On Monday, the very day when Kelly Horwitz filed a brief alleging fraud in the Tuscaloosa municipal elections, we woke to find our residence halls covered in fliers. Each purported to be an announcement for a public meeting held by Theta Nu Epsilon, and each was emblazoned with a pair of crossed keys and a grinning skull. The Machine apparently was going on a recruitment drive, and the whole campus was invited.
Honestly, that’s what should have tipped everybody off that it was a hoax. The free pizza and beer was pretty obvious, sure, and the UA Still Stands hashtag was a dead giveaway. But the real sign was the laughable idea that the Machine has any interest in mixing with the rest of the campus. The Machine reacts to inclusivity like a cockroach reacts to the bathroom light: a hurried dash into shadows and a frantic squeeze into the slimiest crack it can find.
Theta Nu Epsilon doesn’t hand out refreshments unless you buy them with votes. Theta Nu Epsilon doesn’t want the whole campus to show up to anything. Theta Nu Epsilon doesn’t care about what you have to say.
Here’s what Theta Nu Epsilon does care about: In 1976, cloaked men burned crosses on sorority lawns after Cleo Thomas – to this day our only black SGA president – beat the Machine-backed candidate. In 1986, members of the Machine broke into an independent candidate’s office and left one of his staffers in the hospital after he was allegedly jumped outside his dormitory. In 1993, a candidate running against the Machine was attacked with a knife. In 2004, a freshman from a Machine sorority was driven off campus by threats, including a warning she related to The Crimson White: “You ****ed up the day you decided to start thinking against us.” In 2013, a formerly Machine-backed candidate for the Tuscaloosa Board of Education elections won with an overwhelmingly greek vote – votes that are now being challenged as coerced at best and fraudulent at worst.
Much of the above isn’t proven, of course. It’s hard to make things stick to the Machine. It’s hard to get them to even acknowledge their own existence. Theta Nu Epsilon is, after all, a secret society. It works best in the dark, with secret meetings and secret ballots and secret emails. If the Machine were real, its members would have to account for their behavior. They would have to take responsibility.
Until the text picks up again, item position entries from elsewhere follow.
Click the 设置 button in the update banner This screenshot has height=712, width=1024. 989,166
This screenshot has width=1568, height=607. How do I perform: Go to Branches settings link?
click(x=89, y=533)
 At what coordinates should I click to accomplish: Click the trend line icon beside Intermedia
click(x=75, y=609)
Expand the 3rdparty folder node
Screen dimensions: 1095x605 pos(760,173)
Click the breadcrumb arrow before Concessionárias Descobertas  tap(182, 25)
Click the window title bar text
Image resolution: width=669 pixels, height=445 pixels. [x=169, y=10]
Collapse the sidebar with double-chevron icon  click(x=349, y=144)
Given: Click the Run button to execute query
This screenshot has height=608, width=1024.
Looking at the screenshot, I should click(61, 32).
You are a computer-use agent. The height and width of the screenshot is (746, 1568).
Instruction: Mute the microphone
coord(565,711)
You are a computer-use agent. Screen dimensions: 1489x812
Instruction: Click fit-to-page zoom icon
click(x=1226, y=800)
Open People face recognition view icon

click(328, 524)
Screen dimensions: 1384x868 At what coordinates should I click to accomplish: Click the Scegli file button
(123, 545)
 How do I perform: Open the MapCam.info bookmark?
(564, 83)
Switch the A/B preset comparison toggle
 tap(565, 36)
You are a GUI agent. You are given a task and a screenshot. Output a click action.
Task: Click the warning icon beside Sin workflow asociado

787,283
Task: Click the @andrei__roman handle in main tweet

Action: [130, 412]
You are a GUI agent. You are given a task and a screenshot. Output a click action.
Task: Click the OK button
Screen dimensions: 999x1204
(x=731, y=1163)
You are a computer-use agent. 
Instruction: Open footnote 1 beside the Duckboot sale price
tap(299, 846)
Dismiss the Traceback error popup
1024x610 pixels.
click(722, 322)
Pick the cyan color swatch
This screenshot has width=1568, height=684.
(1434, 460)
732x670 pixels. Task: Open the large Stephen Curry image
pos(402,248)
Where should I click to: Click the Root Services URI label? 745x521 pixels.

You know, I was going to write something sarcastic this week. I was going to have a little fun with this. But this is both too serious and too pathetic to make fun of. Our campus is run by children playing at cloak-and-dagger politics. They will go off into the world having learned that corruption is acceptable, accountability is for other people and you can get away with anything if you just keep quiet whenever you’re caught breaking society’s rules.
So we wake up in the aftermath of a stolen election with fake fliers everywhere. Theta Nu Epsilon says nothing. But its silence says everything.
Asher Elbein is a senior in New College. His column runs biweekly on Thursdays.